🤖 AI Summary
Existing lightweight video compression methods based on implicit neural representations (INRs) suffer from slow encoding speed and limited performance due to autoregressive entropy coding. To address this, we propose an ultra-lightweight neural video representation compression framework. Our key contributions are: (1) a high-resolution multi-scale feature grid that significantly improves reconstruction quality under low computational complexity; and (2) an octree-based context modeling mechanism that replaces conventional autoregressive models, enabling substantially faster entropy coding of high-dimensional feature grids. The framework is trained end-to-end to jointly optimize rate-distortion performance and computational efficiency. Experiments demonstrate that, compared to the state-of-the-art lightweight method C3, our approach achieves BD-rate reductions of 21.03% (PSNR) and 23.06% (MS-SSIM), while accelerating encoding and decoding by 8.4× and 2.5×, respectively.
📝 Abstract
Recent works have demonstrated the viability of utilizing over-fitted implicit neural representations (INRs) as alternatives to autoencoder-based models for neural video compression. Among these INR-based video codecs, Neural Video Representation Compression (NVRC) was the first to adopt a fully end-to-end compression framework that compresses INRs, achieving state-of-the-art performance. Moreover, some recently proposed lightweight INRs have shown comparable performance to their baseline codecs with computational complexity lower than 10kMACs/pixel. In this work, we extend NVRC toward lightweight representations, and propose NVRC-Lite, which incorporates two key changes. Firstly, we integrated multi-scale feature grids into our lightweight neural representation, and the use of higher resolution grids significantly improves the performance of INRs at low complexity.

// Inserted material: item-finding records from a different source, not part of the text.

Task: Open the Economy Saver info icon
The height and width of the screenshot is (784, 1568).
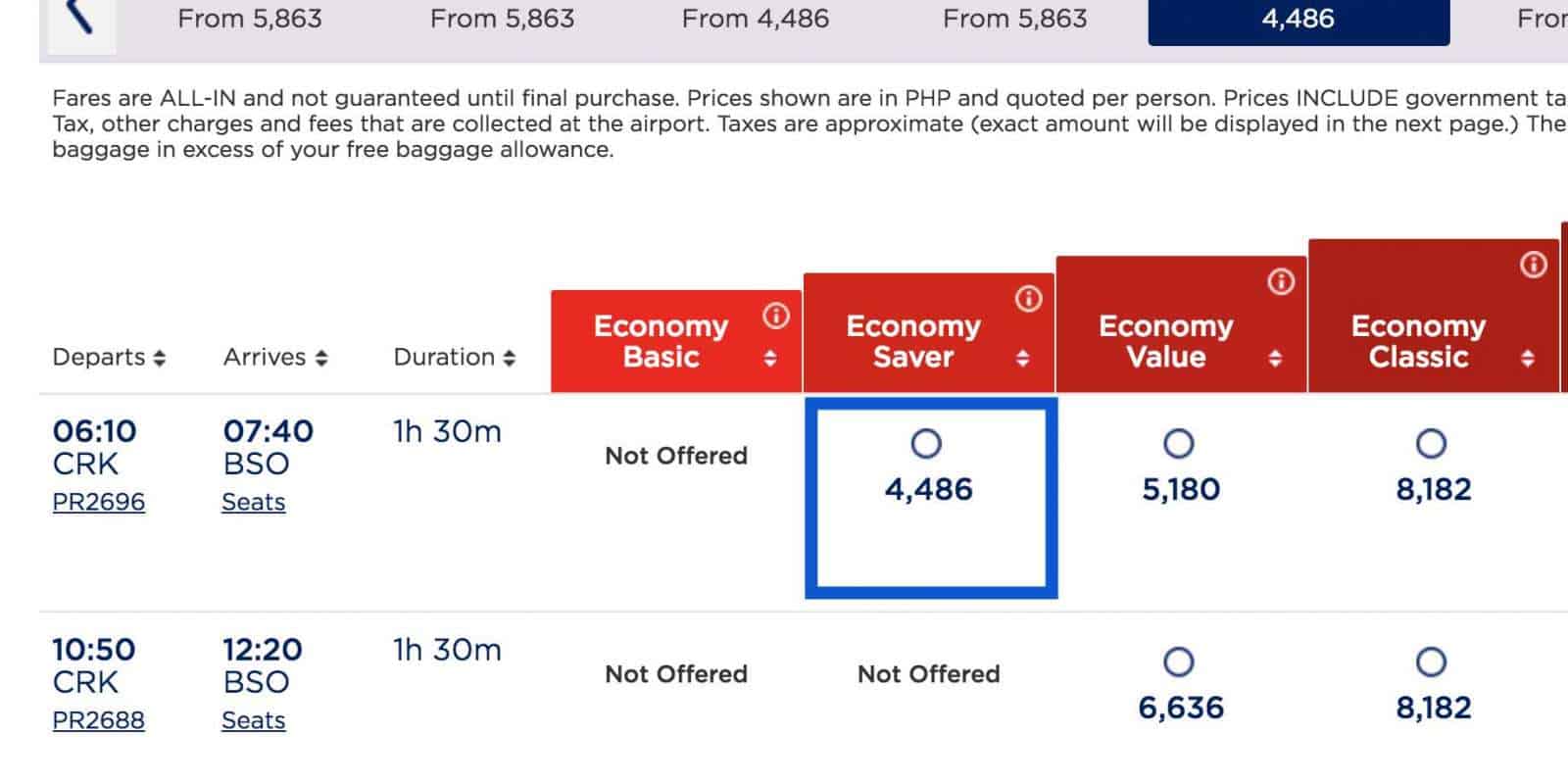Action: pos(1028,299)
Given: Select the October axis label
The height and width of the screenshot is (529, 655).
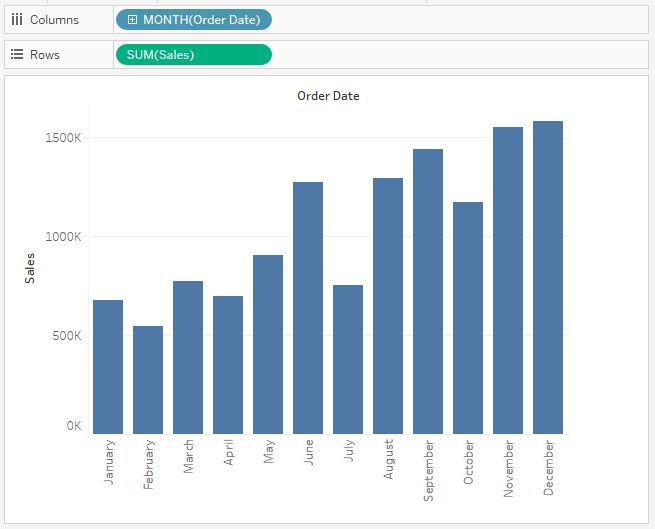Looking at the screenshot, I should point(468,462).
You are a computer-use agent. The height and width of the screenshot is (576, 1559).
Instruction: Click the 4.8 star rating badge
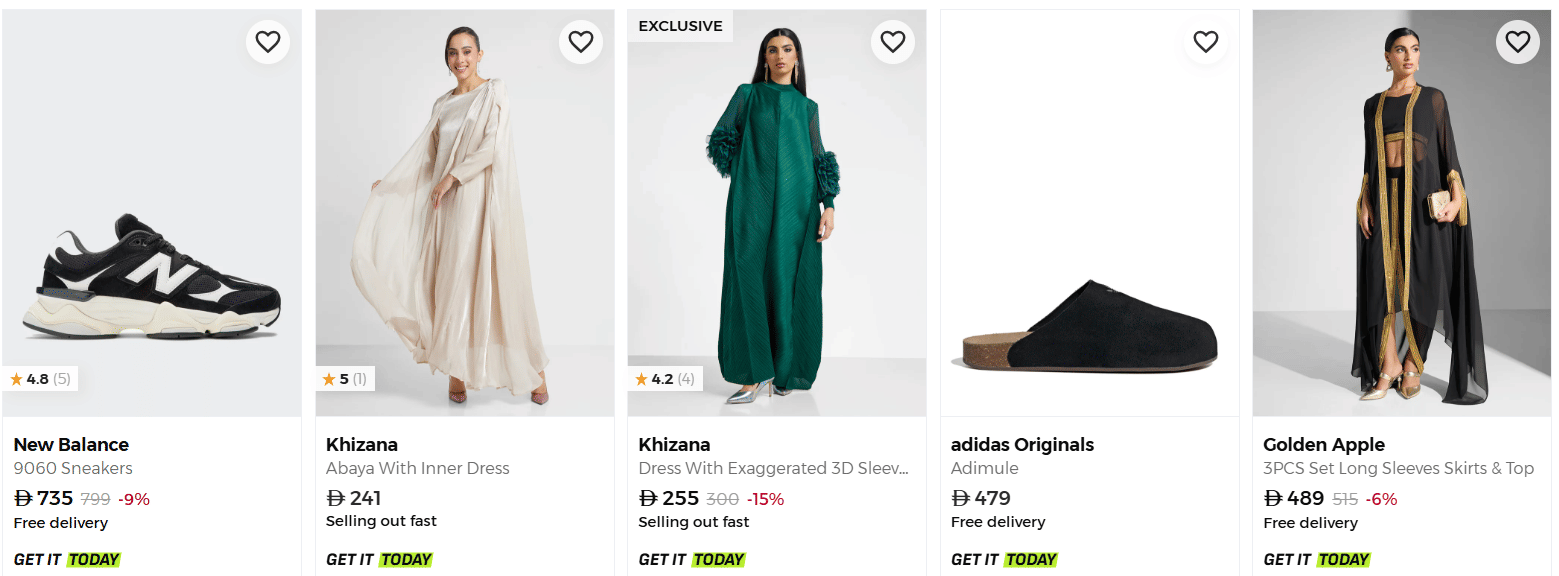pos(40,379)

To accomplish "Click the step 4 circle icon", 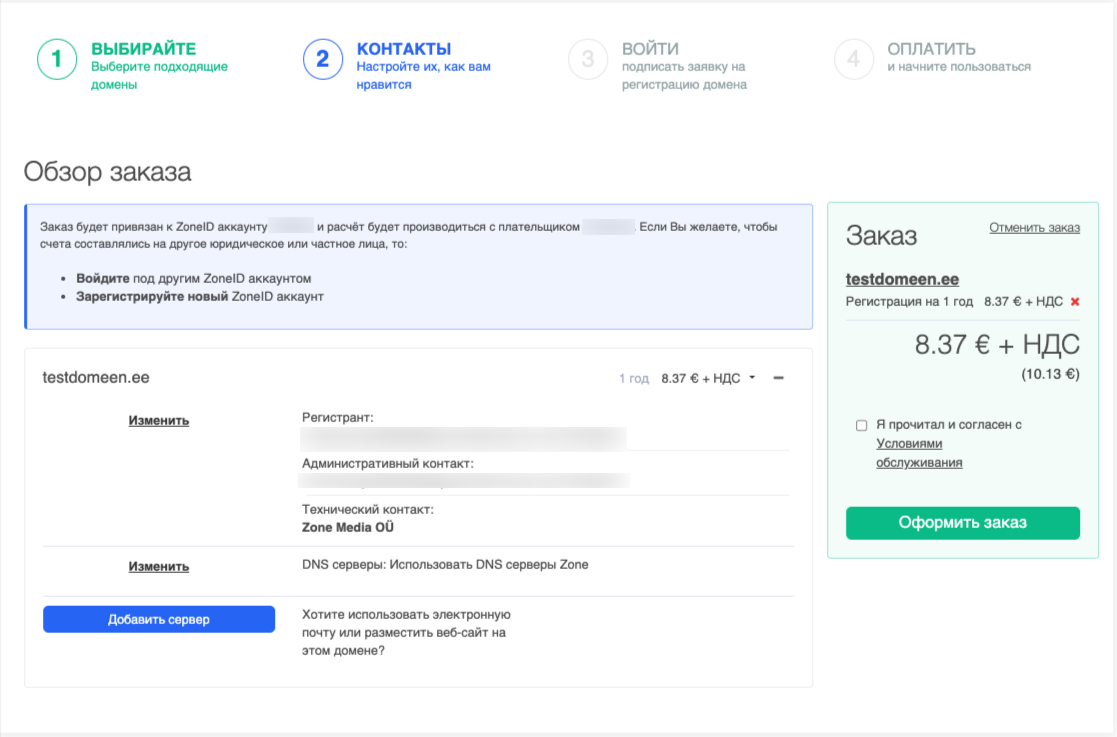I will click(853, 59).
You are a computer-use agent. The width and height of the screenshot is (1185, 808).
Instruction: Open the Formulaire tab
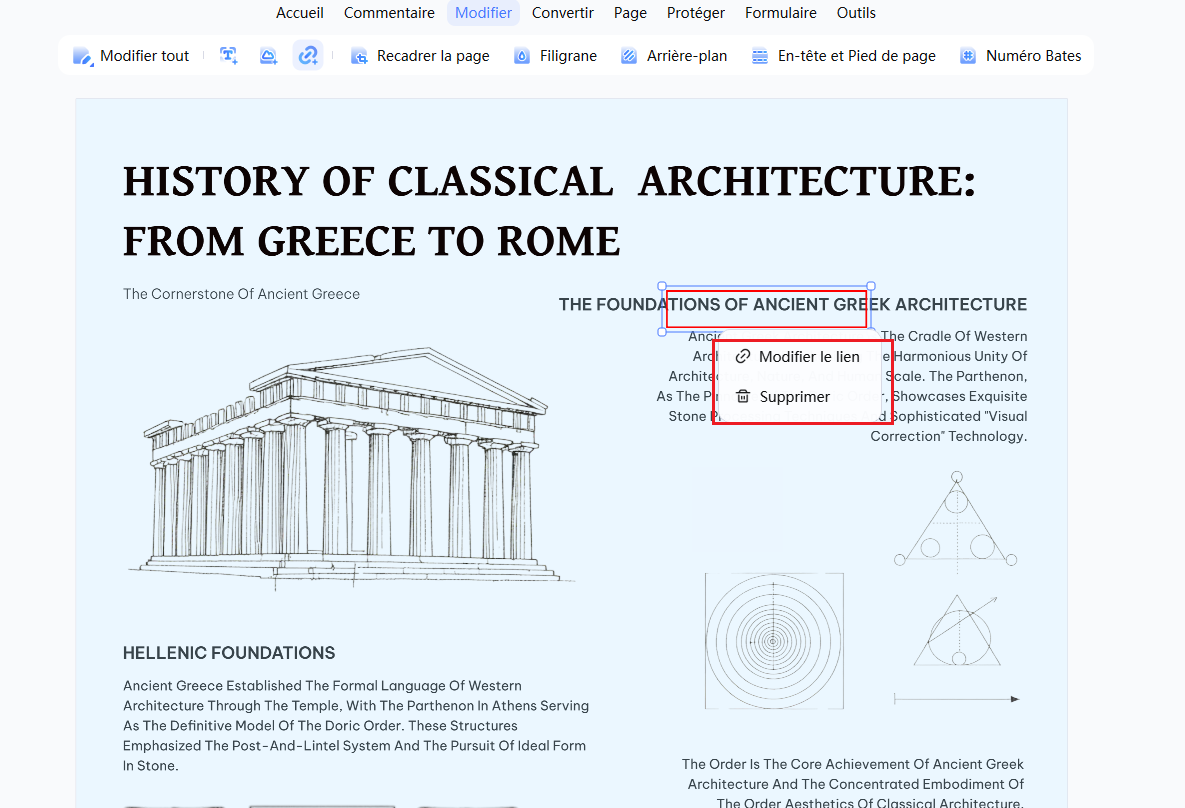point(781,13)
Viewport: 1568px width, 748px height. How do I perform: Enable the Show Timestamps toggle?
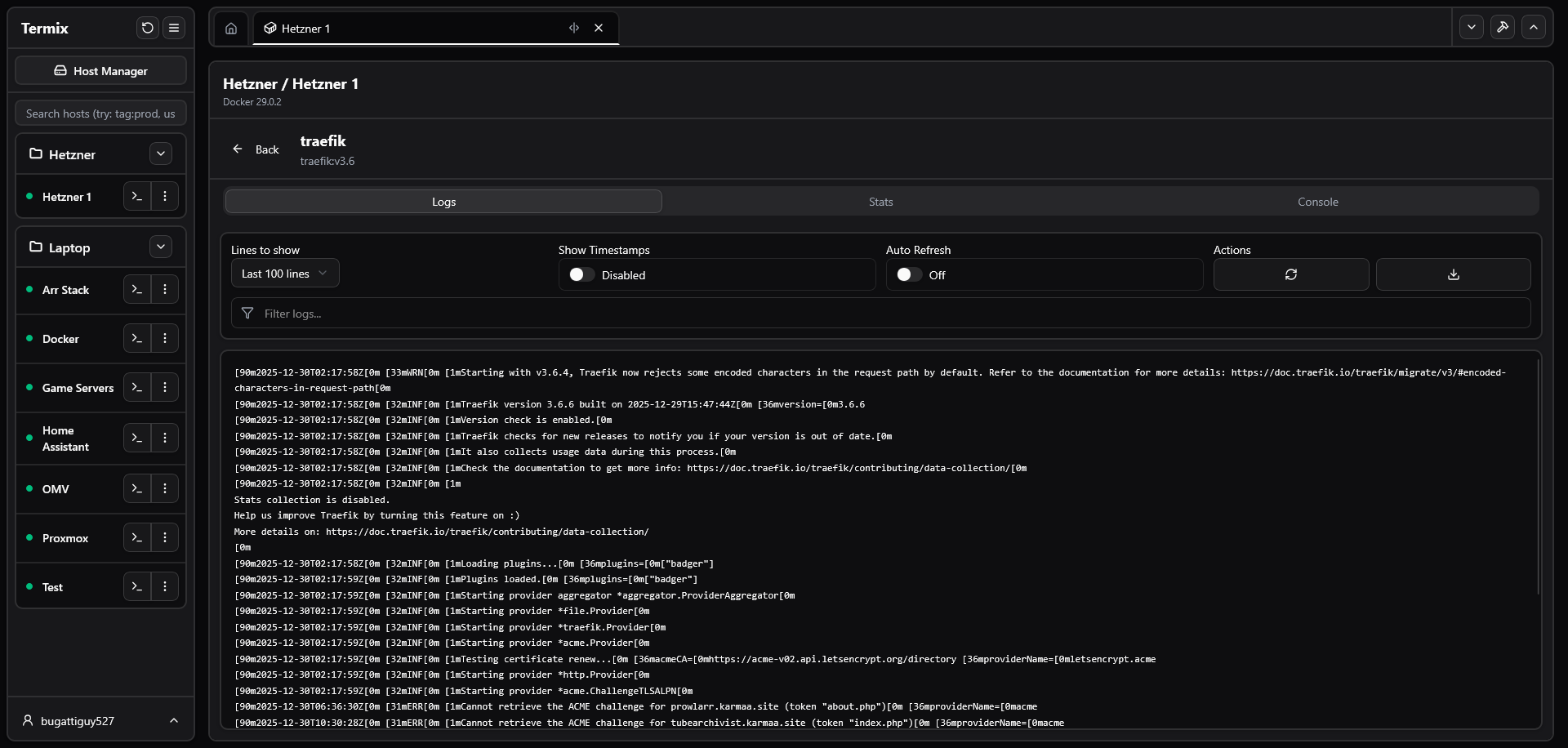(x=581, y=275)
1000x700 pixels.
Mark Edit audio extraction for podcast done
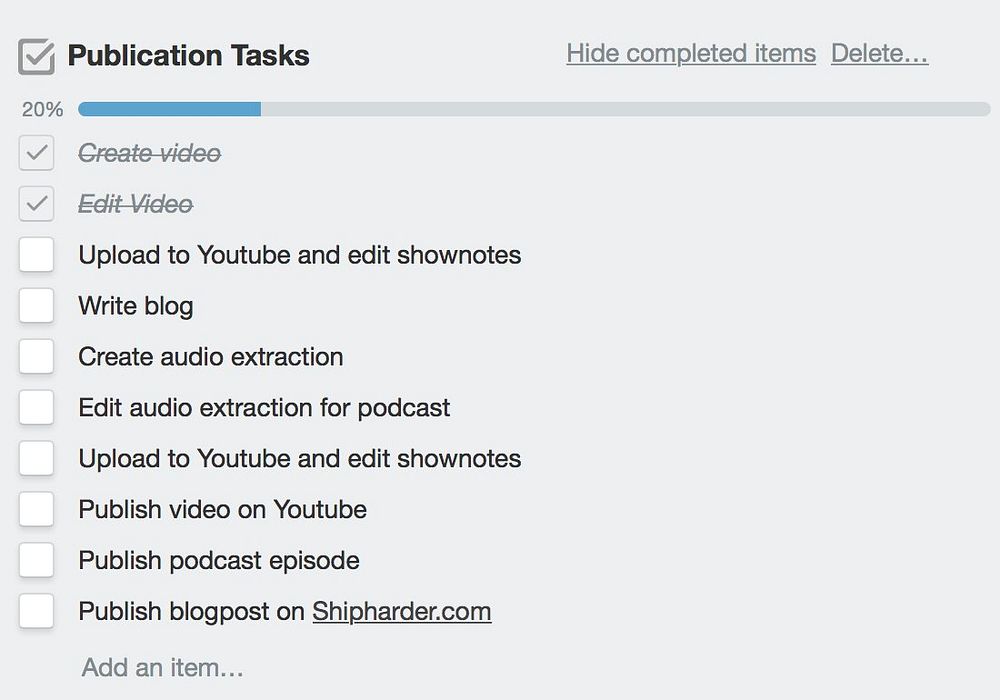36,408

Secondly, we address the issue that existing INRs typically leverage autoregressive models for entropy coding: these are effective but impractical due to their slow coding speed. In this work, we propose an octree-based context model for entropy coding high-dimensional feature grids, which accelerates the entropy coding module of the model. Our experimental results demonstrate that NVRC-Lite outperforms C3, one of the best lightweight INR-based video codecs, with up to 21.03% and 23.06% BD-rate savings when measured in PSNR and MS-SSIM, respectively, while achieving 8.4x encoding and 2.5x decoding speedup. The implementation of NVRC-Lite will be made available.